Se il centrosinistra imparasse dagli Usa

Gentile Direttore,
il primo duello televisivo tra i due candidati alla Presidenza degli Stati Uniti mi induce a tentare alcune considerazioni in generale sulla politica e in particolare sulla politica italiana.
Innanzitutto, la stima che Obama e McCain si dimostrano reciprocamente non sembra solo frutto di un'attenta strategia di marketing politico né forzata dai consigli di qualche king-maker, bensì stima sentita che si è sublimata, l'altra sera, in un abbraccio commosso e quasi commovente. I due candidati, pur diversi, rappresentano alla perfezione la politica americana nella quale tradizione e rinnovamento convivono stabilmente e l'avversario non è mai un nemico, semmai un competitor con idee diverse con il quale però si condividono i valori fondanti della Nazione e il medesimo sentimento d'amor patrio. Ha ragione Marcello Foa su il Giornale quando sostiene che «insieme formerebbero la coppia ideale: il politico con i capelli bianchi, saggio, esperto, affidabile; il giovane di colore che abbatte i muri razziali e dà voce all'elettorato giovane e cosmopolita. I due volti perbene di un Paese che ha voglia di ripartire».

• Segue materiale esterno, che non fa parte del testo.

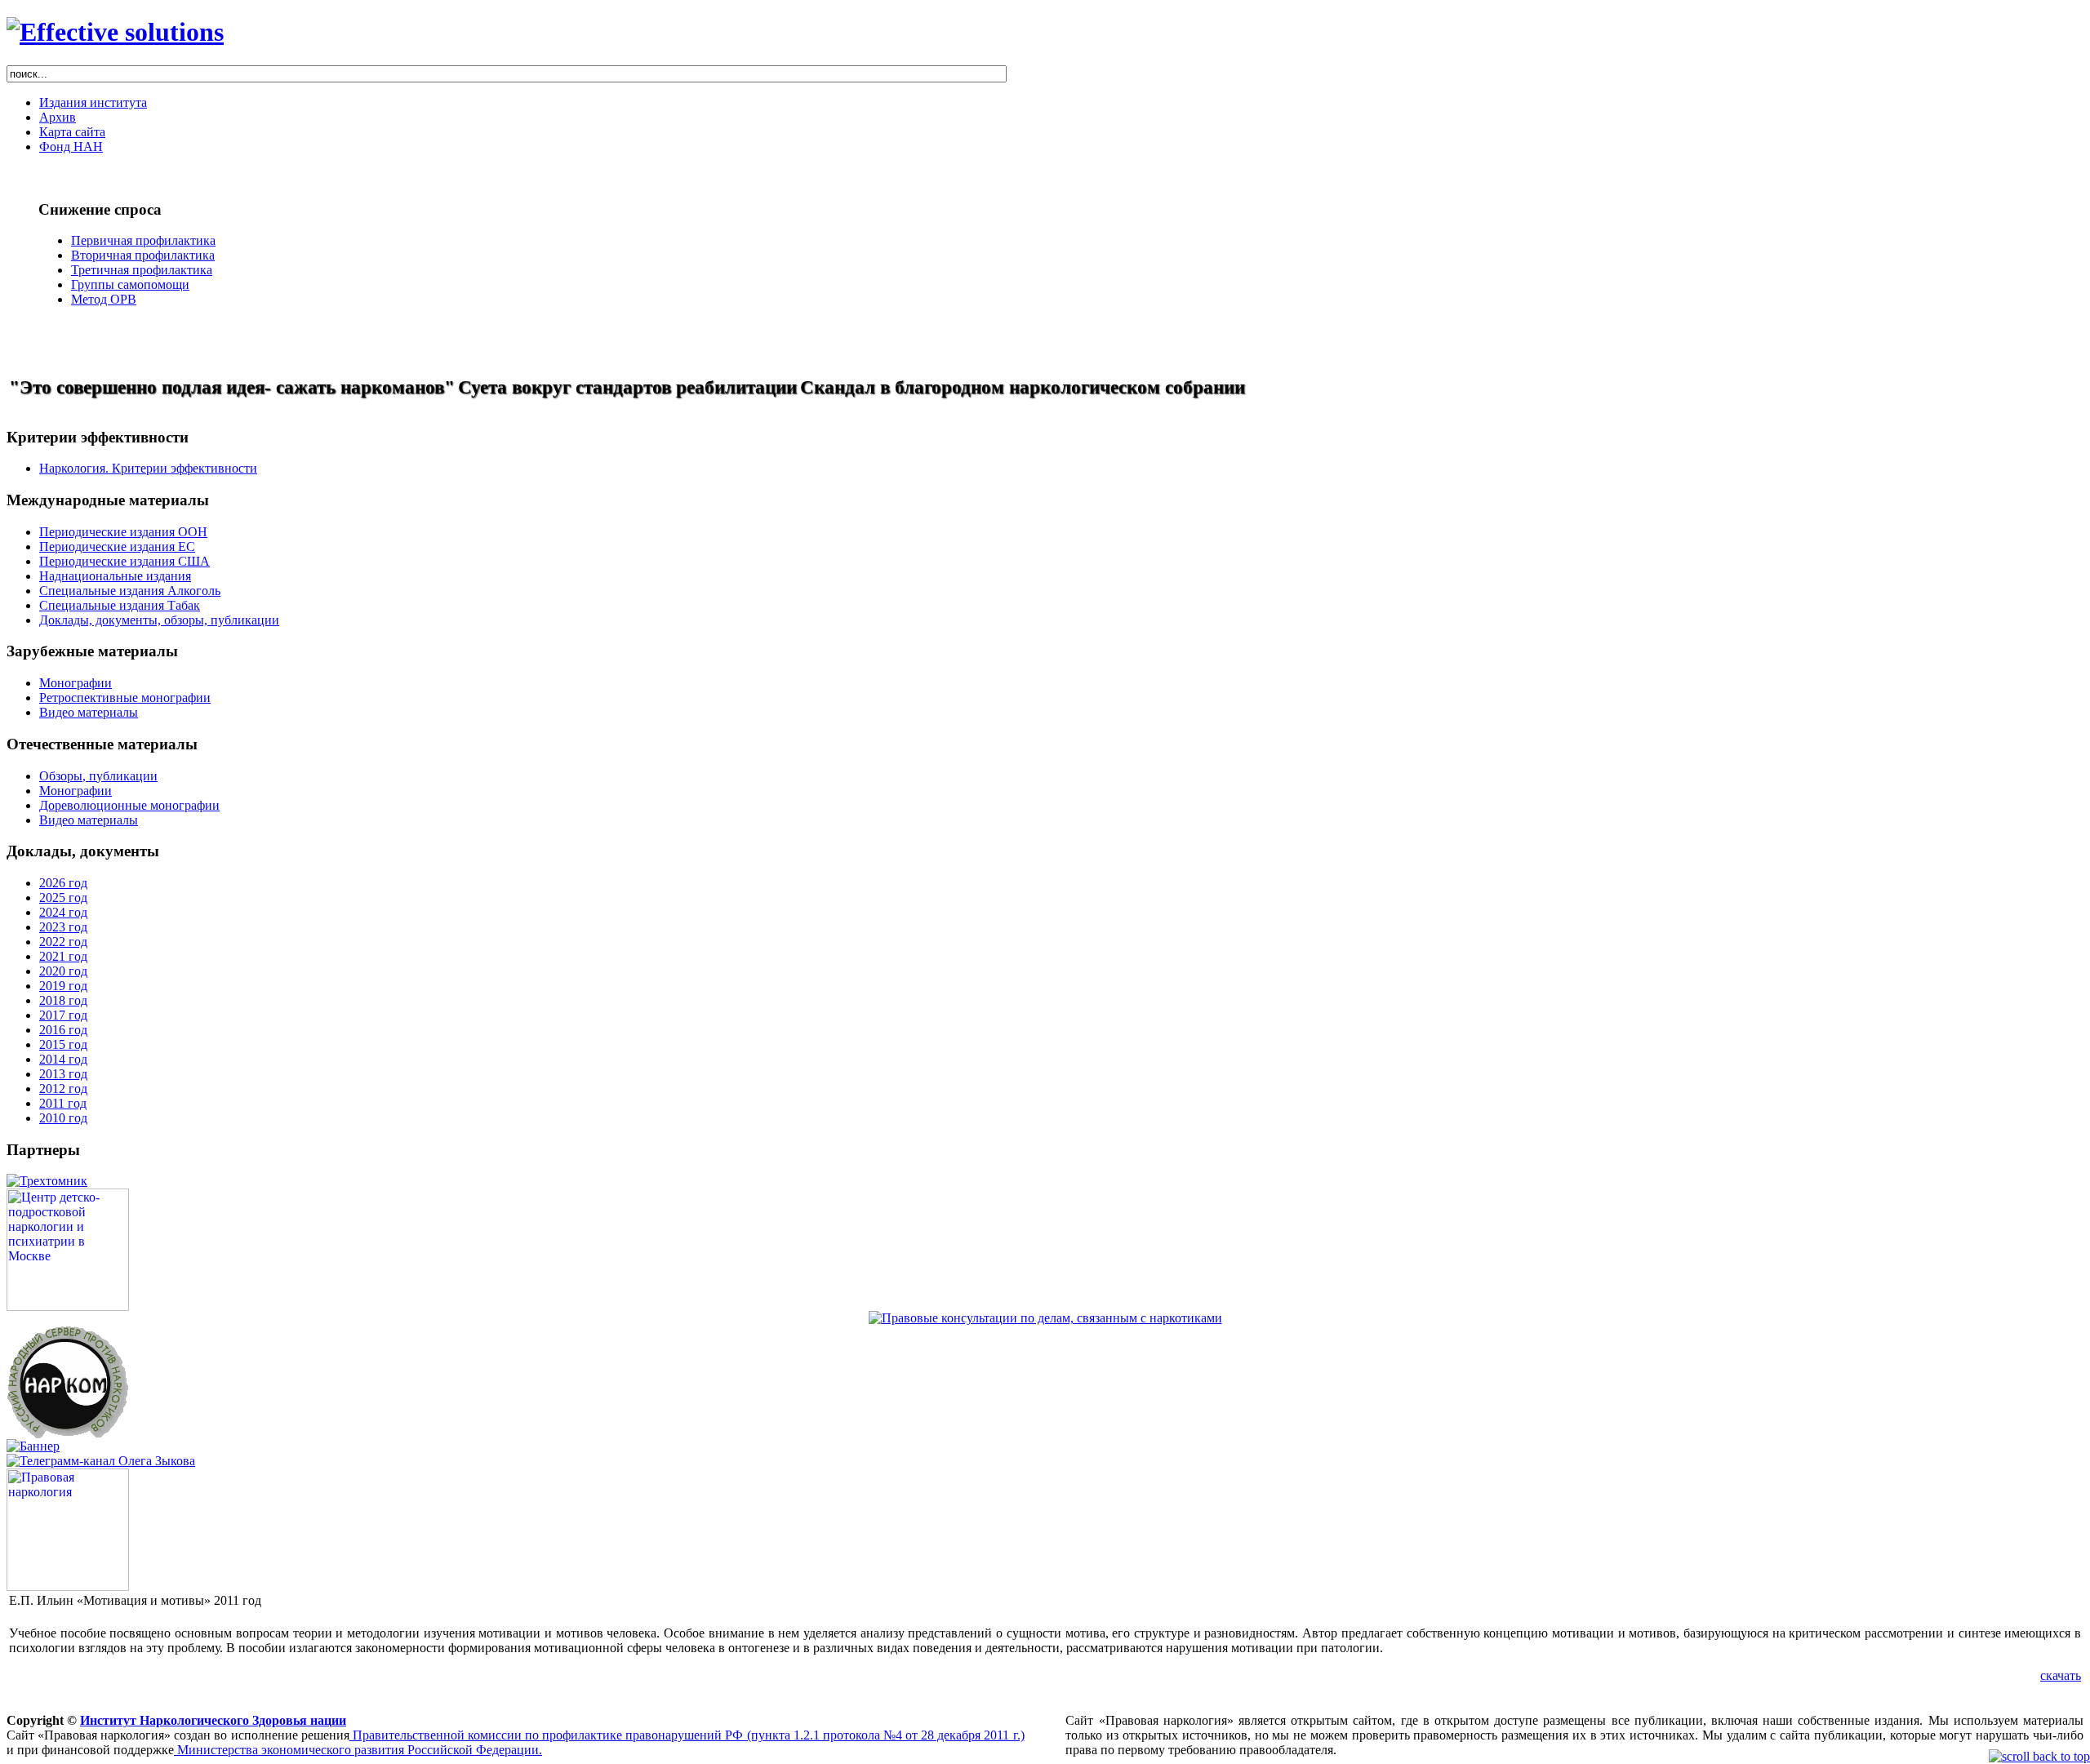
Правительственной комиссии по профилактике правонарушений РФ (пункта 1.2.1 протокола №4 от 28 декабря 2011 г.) (687, 1735)
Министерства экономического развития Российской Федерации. (358, 1750)
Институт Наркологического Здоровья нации (213, 1720)
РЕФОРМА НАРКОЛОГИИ (71, 343)
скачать (2060, 1675)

Su questo punto, trovo invece deprimente la metamorfosi della sinistra italiana incapace di aprirsi realmente al dialogo: dopo l'iniziale buona disposizione di Walter Veltroni, sono riemersi vecchi schematismi, secondo i quali l'avversario è un nemico da demonizzare, abbattere e cacciare. Resto stupefatto che dopo l'apertura di Gianni Alemanno a Giuliano Amato, la sinistra deprechi il comportamento di Amato che ha deciso di aderire a una commissione bipartisan e autonoma per risolvere alcuni problemi di Roma e rilanciare la Capitale al di là delle giuste divisioni politiche che separano Centrodestra e Centrosinistra. Allo stesso modo trovo inquietante che sempre più spesso alcuni intellettuali di sinistra e di centro sinistra ricorrano al termine «fascismo» per denigrare un governo che ha nei valori del cattolicesimo, del liberalismo, e del riformismo il suo più alto patrimonio. C'è da essere preoccupati inoltre di alcune analisi di intellettuali che intendono spingere la sinistra non solo a odiare Berlusconi, ma ad odiare anche il popolo italiano, considerato alla stregua di un'opinione pubblica desertificata dal pensiero unico. Il disprezzo degli intellettuali di sinistra per il senso comune espresso dalla gente, la loro pretesa superiorità morale con la quale si ergono a maestri e censori, è oggi sintomo manifesto dell'incapacità della sinistra di guardare alla realtà, morte le ideologie che della realtà erano solo riflesso deformato. Un comportamento, quello degli opinion maker di sinistra, che secondo me genera difficoltà e disagio anche nella classe politica del Centrosinistra che non riesce a decidere se essere vera forza riformista, o vecchia forza antagonista.
C'è però un'altra considerazione che mi preme fare. Il primo duello televisivo tra Obama e McCain si è svolto in una chiesa della California alla presenza di un reverendo di spicco del mondo evangelico che ha torchiato i due candidati sui valori della fede, su questioni come il peccato, il male nel mondo, l'aborto. E questo non solo perché fanno gola i voti del popolo evangelico, decisivo in alcuni Stati. Questo dibattito dimostra quanto sia ancora fondamentale la religione in un Paese che ha sempre difeso la separazione tra Stato e Chiesa, ma non teme che le questioni morali, quelle più intime, quelle più rispondenti ai bisogni delle persone, entrino di prepotenza nel dibattito politico. E che mai sarebbe la politica se non si interessasse a questi temi? Resterebbe vuota tecnicalità, al massimo espressione di volontà di potere, o esercizio delle varie tecniche che al potere conducono.
In Italia, un dibattito del genere provocherebbe una sommossa, specialmente a sinistra, sembrerebbe un controsenso, un tentativo di prevaricazione, come quando la Chiesa in un libero dibattito pubblico mette sul tappeto una bimillenaria specializzazione nel campo e viene tacciata di ingerenza nelle cose politiche, come se la politica non fosse proprio difendere valori per il bene comune.

Ma questo avviene proprio perché sono i cosiddetti «laici» a non aver ancora metabolizzato quella divisione tra Stato e Chiesa che nessuno vuole mettere in dubbio, che esiste, e appunto perché solida conquista storica ci permetterebbe, come mi auguro, di riportare stabilmente sul tavolo della politica le questioni della religione.